Extracted from #12676, #14502 (comment)

#include <SDL3/SDL.h>
#include <SDL3/SDL_main.h>

int threadFunction(void * _) {
    SDL_Log("thread: CurrentThreadID: %" SDL_PRIu64, SDL_GetCurrentThreadID());
    SDL_Log("thread: IsMainThread: %d", SDL_IsMainThread());
    return 0;
}

int main(int argc, char *argv[]) {
    SDL_Thread *thread;
    if (!SDL_Init(0)) return -1;
    SDL_Log("main:   CurrentThreadID: %" SDL_PRIu64, SDL_GetCurrentThreadID());
    SDL_Log("main:   IsMainThread: %d", SDL_IsMainThread());
    thread = SDL_CreateThread(threadFunction, "thread", NULL);
    if (!thread) return -1;
    SDL_WaitThread(thread, NULL);
    return 0;
}

Compile the above program for Linux and run it.

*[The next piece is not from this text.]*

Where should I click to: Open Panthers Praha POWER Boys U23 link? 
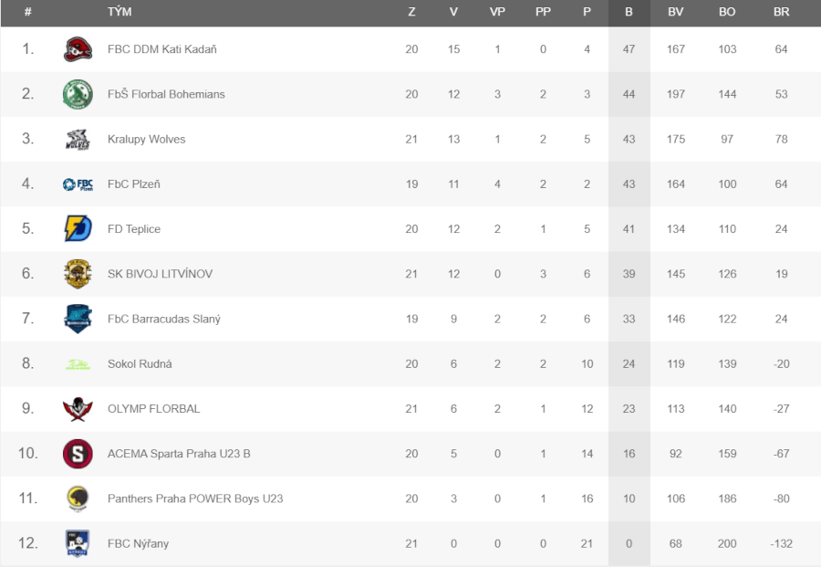[195, 499]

main:   CurrentThreadID: 132321951314944
main:   IsMainThread: 1
thread: CurrentThreadID: 132321944307264
thread: IsMainThread: 1

Both threads report that they are the main thread.

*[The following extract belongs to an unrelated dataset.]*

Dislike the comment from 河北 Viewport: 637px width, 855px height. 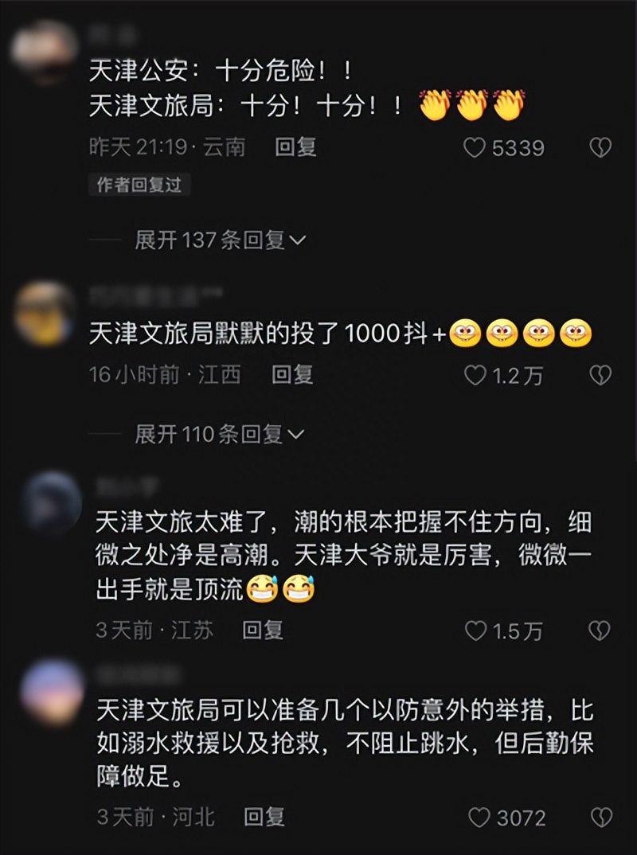point(601,818)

Now compile the same program for Windows and run it.

main:   CurrentThreadID: 4036
main:   IsMainThread: 1
thread: CurrentThreadID: 5000
thread: IsMainThread: 0

Only one thread reports that it is the main thread.

Now update the program to call SDL_SetMainReady() before SDL_Init(), recompile for Linux and rerun it.

main:   CurrentThreadID: 126684362445824
main:   IsMainThread: 1
thread: CurrentThreadID: 126684355356224
thread: IsMainThread: 0

Only one thread reports that it is the main thread.

SDL currently flags a thread as the main thread at two points:

The root cause of the inconsistency seems to be that not all platforms call SDL_SetMainReady() (e.g. the generic SDL_RunApp() implementation used on Linux).

The docs for SDL_IsMainThread() define the main thread as follows:

On Apple platforms, the main thread is the thread that runs your program's main() entry point. On other platforms, the main thread is the one that calls SDL_Init(SDL_INIT_VIDEO), which should usually be the one that runs your program's main() entry point. If you are using the main callbacks, SDL_AppInit(), SDL_AppIterate(), and SDL_AppQuit() are all called on the main thread.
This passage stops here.